47:AnthroNews: Panel on the Iraq War

30 03 2008

On Wednesday, March 12th, professors of anthropology, communications, history, philosophy, and political science met to present answers to the question: “What have we learned from five years of war in Iraq?”  This event was held from 6 pm to 8 pm in the lecture hall in the Student Recreation Center and was sponsored by the anthropology, philosophy, and political science clubs and the Ethics Center at Fresno State.  Approximately 65 students and community members attended the hour long presentation and a second hour of questions and answers moderated by students from the participating organizations.   

Historian Don Stillwell opened the discussion with a heroic attempt to explain, within the allotted 12 minutes, the thousands of years of history during which the divisions in modern Iraq developed.  Dr. Ellen Gruenbaum of the Anthropology department spoke on the challenges of interacting with other cultures without either demonizing or infantilizing them, and on the current attempts by the United States military to do a better job in this respect with the help of anthropologists working on the Human Terrain System.  Professor of Communications, Kevin Ayotte, argued that what can be learned from the current war is constrained by the words that we use to describe it.  Dr. Andrew Fiala, a professor of philosophy, followed up with a discussion of the Iraq war in terms of Just War Theory, concluding that a truly just war is a myth.  Our final speaker, Dr. Yashaiya Abosch of the Political Science department, brought out a theme that arose in a number of earlier panelists’ presentations:  Who is ‘we?’  He argued that there is no realistic ‘we’ to learn lessons from the Iraq war, and expressed doubts that powerful and weak states can ever have a shared concept of justice.         

During the following hour, panelists accepted questions from the audience about their presentations.  Professor Gruenbaum closed the evening with a hopeful observation:  The lecture hall was filled, for two hours, by people who could have left early, or not come at all, but who genuinely cared about learning something from current successes and failures in the war in Iraq.

Many thanks to our panelists for sharing their time and diverse expertise and to the student moderators:  Steve Colagiovanni, Heather Balcom, Anthony Ferrucci, and Taylor Hartline.



2 responses

9 04 2008

Another thing I thought was important about the panel was the discussion of ethics. In the case of anthropology, we have to consider what anthropologists’ participation in the military’s Human Terrain Project will mean for the reputation of our discipline and for our traditional ethical commitment to do no harm to the people whose trust we must earn in order to do cultural anthropology field work. Will giving information about people we study inadvertently lead to harming them? Or helping them? Will people begin to see us as spies, thereby harming future work by anthropologists? Is it ethical to engage in fieldwork in the service of war? Are efforts to prevent worse harm (in the context of war) better than doing nothing? What do you think?

13 04 2008
Making Anthropology Public

I was not there at the Panel at Fresno State, but I am glad that colleges are still talking about this important topic.

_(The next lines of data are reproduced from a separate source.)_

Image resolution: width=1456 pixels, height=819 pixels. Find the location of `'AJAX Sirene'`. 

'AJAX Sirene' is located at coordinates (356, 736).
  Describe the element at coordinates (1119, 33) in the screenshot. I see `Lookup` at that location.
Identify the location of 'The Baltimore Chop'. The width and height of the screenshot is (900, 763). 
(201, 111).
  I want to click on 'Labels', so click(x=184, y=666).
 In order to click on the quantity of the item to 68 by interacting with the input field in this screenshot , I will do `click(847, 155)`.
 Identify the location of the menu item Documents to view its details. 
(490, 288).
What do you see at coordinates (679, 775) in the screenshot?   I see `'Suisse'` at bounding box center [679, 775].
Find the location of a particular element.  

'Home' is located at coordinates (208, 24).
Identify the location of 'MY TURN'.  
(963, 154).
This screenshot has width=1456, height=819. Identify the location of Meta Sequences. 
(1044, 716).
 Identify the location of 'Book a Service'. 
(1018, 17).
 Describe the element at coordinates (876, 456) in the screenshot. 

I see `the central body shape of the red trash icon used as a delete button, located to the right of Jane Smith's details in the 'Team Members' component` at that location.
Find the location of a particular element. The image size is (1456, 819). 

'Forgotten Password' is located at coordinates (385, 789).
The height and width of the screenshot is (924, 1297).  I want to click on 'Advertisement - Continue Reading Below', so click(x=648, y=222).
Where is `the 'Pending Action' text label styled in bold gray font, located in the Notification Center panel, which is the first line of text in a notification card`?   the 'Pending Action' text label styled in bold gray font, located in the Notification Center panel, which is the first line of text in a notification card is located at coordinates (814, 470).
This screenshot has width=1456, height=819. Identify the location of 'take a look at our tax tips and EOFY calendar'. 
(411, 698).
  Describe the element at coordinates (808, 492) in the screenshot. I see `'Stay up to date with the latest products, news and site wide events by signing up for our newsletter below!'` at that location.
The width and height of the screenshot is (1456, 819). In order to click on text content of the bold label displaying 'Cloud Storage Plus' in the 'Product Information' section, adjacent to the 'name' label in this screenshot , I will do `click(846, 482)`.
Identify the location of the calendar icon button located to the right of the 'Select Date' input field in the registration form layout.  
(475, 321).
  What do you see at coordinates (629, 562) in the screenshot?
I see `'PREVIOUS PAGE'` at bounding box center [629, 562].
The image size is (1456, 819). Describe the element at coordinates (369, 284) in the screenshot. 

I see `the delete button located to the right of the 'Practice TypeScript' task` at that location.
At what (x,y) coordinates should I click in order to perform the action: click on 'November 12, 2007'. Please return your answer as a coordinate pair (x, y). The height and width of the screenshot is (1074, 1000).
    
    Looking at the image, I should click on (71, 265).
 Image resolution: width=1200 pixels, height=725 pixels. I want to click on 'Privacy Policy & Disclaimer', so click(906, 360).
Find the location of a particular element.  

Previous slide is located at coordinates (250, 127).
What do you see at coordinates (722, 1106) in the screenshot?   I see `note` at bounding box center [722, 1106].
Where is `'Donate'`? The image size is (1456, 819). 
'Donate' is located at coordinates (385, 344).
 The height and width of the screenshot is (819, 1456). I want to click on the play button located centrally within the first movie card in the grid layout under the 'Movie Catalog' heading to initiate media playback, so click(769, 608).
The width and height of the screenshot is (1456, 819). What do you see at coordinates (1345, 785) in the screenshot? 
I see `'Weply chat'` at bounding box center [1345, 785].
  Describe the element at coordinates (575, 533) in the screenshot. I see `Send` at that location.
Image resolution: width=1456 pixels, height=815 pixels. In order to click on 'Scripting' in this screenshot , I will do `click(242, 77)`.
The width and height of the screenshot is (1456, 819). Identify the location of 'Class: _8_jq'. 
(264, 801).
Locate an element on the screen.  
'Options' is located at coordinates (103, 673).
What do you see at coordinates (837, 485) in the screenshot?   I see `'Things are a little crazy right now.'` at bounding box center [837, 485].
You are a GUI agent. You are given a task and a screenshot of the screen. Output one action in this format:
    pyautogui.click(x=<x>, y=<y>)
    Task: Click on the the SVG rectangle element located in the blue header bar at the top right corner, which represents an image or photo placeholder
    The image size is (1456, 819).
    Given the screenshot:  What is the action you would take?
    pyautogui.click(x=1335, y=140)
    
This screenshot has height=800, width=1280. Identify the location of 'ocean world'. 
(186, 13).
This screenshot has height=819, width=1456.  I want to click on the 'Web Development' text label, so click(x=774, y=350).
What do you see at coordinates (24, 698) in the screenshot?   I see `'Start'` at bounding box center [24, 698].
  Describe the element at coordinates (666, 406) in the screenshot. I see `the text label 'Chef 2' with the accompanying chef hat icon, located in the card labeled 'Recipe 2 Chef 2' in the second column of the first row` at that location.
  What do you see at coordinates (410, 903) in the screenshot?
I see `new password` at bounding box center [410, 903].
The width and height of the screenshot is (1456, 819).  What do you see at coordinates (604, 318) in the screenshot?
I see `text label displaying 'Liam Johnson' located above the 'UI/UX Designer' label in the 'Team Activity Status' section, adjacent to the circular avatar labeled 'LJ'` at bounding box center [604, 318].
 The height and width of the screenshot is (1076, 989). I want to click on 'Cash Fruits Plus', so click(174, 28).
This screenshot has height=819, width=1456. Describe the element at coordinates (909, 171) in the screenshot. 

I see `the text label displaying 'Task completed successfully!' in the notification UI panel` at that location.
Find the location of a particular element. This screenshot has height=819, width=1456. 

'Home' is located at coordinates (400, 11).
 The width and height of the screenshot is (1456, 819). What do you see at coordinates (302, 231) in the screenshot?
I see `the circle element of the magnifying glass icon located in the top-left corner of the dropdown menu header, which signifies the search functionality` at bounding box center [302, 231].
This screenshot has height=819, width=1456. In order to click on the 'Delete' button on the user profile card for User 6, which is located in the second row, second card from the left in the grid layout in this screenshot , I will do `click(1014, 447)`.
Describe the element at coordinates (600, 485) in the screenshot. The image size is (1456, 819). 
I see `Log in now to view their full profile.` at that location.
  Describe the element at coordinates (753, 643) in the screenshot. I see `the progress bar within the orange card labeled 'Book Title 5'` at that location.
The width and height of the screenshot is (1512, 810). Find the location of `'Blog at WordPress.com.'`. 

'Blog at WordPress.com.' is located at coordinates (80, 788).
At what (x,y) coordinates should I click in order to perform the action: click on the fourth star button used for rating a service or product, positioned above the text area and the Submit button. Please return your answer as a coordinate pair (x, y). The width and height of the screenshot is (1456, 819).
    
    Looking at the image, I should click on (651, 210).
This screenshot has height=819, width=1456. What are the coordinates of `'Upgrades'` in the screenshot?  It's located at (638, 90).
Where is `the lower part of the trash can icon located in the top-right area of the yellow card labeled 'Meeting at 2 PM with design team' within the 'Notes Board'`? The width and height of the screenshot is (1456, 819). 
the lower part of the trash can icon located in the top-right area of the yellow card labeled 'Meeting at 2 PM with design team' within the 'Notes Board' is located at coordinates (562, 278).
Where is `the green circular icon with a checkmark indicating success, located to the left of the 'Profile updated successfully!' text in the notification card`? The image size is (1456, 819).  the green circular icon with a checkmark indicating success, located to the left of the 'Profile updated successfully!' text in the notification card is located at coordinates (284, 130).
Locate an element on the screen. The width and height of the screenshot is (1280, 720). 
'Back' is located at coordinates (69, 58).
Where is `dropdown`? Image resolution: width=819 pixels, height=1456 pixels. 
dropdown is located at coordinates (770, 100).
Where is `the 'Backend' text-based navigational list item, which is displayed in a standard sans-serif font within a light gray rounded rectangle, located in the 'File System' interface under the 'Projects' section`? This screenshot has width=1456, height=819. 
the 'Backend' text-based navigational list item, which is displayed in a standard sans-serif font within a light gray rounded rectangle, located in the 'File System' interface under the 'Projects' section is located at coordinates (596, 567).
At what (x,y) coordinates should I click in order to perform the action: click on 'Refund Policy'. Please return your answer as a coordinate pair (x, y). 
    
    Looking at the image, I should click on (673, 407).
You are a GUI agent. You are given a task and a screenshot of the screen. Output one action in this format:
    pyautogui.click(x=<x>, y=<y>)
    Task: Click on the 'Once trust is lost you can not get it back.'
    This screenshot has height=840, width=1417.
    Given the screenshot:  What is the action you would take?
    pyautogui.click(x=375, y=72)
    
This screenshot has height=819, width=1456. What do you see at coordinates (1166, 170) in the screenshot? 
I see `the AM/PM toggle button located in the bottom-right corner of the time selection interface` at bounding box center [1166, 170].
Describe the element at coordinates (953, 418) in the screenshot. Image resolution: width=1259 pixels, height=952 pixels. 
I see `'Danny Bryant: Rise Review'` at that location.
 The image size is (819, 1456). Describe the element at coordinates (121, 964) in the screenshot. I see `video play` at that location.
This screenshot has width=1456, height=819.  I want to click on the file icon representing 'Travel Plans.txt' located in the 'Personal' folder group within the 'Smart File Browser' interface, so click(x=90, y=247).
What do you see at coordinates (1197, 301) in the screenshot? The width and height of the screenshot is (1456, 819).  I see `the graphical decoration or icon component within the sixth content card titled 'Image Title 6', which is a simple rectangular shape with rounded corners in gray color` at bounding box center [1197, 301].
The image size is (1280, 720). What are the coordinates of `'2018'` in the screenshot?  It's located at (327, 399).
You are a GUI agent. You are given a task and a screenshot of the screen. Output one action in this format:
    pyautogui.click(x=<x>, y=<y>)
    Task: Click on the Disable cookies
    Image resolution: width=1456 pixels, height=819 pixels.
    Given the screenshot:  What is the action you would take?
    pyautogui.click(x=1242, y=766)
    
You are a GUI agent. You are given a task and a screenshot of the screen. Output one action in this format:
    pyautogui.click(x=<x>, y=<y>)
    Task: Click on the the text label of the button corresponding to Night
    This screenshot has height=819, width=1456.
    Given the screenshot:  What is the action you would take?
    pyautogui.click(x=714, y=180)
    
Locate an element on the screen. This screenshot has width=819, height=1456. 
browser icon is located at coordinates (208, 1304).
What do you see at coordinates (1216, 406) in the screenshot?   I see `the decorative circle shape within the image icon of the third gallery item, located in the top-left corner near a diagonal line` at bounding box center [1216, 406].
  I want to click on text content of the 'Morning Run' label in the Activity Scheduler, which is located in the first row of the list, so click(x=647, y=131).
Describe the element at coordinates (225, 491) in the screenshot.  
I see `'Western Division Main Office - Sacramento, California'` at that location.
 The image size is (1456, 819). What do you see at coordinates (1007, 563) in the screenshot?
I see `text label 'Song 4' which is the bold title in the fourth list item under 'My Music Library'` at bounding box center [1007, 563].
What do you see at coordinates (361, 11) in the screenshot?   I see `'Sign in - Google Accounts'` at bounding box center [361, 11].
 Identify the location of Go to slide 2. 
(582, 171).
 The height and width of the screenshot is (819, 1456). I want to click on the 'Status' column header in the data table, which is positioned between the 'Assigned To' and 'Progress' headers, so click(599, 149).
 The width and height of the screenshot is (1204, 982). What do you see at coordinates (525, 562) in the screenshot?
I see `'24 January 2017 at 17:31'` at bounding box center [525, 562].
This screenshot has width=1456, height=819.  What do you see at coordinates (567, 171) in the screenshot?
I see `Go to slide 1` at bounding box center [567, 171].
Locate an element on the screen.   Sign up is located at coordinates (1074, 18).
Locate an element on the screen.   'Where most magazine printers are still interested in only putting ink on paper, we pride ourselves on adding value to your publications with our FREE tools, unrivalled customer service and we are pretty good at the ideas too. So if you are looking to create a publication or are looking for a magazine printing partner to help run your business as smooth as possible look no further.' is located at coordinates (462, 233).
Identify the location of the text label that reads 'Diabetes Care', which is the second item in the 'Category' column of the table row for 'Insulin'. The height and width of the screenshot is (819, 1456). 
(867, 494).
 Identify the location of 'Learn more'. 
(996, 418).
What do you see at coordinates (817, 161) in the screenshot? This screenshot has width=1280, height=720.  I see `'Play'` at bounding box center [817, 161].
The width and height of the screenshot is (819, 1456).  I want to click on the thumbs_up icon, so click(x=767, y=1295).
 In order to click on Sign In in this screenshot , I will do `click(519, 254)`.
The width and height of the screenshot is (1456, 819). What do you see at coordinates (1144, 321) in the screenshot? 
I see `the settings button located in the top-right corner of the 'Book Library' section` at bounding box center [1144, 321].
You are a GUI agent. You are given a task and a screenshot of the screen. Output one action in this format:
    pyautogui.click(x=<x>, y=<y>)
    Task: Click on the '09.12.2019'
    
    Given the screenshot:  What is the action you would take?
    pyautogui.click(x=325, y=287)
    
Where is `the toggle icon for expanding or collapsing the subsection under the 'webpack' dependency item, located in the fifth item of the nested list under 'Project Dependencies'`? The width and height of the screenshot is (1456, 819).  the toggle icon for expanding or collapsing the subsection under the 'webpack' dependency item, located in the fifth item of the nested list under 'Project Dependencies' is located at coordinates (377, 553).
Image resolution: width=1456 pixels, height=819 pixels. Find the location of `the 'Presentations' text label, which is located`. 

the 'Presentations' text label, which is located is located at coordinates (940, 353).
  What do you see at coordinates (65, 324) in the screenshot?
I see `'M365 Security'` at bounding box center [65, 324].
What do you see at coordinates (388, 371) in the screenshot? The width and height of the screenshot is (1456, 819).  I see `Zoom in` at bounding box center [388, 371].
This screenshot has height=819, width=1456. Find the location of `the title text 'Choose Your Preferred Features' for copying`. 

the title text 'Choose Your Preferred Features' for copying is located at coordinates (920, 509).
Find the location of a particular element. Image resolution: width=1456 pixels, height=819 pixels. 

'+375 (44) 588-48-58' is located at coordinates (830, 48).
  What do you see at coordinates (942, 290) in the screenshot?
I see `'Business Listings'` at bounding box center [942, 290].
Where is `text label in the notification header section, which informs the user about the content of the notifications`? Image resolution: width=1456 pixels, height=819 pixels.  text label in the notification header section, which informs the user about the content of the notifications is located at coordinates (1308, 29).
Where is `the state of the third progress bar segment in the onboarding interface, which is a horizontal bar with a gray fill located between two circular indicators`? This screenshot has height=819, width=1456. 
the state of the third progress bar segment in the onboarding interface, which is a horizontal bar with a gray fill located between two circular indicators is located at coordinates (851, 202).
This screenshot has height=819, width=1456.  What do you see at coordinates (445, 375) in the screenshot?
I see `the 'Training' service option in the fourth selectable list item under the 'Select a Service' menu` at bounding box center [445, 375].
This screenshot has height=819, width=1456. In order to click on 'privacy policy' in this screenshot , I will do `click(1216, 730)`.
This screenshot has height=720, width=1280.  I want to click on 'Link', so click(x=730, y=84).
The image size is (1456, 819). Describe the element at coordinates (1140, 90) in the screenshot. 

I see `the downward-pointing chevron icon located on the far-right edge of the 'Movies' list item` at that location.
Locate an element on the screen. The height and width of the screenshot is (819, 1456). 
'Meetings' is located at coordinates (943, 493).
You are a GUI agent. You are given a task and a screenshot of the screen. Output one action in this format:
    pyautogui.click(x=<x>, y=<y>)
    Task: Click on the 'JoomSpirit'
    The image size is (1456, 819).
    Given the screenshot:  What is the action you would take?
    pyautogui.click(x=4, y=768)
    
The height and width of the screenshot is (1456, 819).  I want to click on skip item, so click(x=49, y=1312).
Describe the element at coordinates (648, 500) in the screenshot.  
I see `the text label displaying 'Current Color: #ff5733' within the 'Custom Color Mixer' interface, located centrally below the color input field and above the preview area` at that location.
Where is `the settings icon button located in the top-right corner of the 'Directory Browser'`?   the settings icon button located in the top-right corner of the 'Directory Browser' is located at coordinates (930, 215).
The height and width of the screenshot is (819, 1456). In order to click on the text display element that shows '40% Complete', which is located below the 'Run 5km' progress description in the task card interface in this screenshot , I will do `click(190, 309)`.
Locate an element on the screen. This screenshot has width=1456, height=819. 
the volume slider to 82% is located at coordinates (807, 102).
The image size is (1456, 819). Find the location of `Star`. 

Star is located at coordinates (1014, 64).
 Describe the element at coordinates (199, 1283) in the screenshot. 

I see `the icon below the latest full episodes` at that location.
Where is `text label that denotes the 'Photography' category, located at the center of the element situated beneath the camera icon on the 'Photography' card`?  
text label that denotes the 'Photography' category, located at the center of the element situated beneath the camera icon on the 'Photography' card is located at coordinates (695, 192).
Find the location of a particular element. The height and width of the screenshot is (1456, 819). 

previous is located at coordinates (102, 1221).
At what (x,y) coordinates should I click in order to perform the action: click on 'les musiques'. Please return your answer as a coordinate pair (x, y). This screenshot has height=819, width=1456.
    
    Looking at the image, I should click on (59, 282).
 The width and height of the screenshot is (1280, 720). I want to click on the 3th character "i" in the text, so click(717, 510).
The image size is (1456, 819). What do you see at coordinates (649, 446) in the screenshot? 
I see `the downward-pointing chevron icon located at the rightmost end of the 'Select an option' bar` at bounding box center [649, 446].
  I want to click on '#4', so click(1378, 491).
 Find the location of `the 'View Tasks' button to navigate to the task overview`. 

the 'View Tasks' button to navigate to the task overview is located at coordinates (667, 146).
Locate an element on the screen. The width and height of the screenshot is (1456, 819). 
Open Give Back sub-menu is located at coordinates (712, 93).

I think that the topic of the Iraq war is often filled with raw emotion and not enough person thought and research. People want others to do the work for them in how they understanding the war. Developing thoughts and ways to “help solve and end the war” causing people to find themselves talking about other peoples opinions and other peoples facts and information. They have not really done any real thinking about the Iraq war, war on terrorism, or America helping to rebuild Iraq. People listen to what others say and I have found that there are any that have not talked to the soldiers or heard the people working on the different special projects in Iraq in the efforts to try to help them rebuild there great nation without the chaos of the past repeating itself.

People need to be better informed by there own efforts instead of relying on the mass media, politicians not personal actively involved, protestors or supports that have nothing, but emotion drive feed by favored movie star. Find the real stories from the people living it or do something about it over the past five years. I believe that more of there voices need to be heard and considered valuable to see what people and Americans have really learned form this time war. America are in this war if they like it or not and to many of them listen and learn form the masses sitting safely no the sidelines.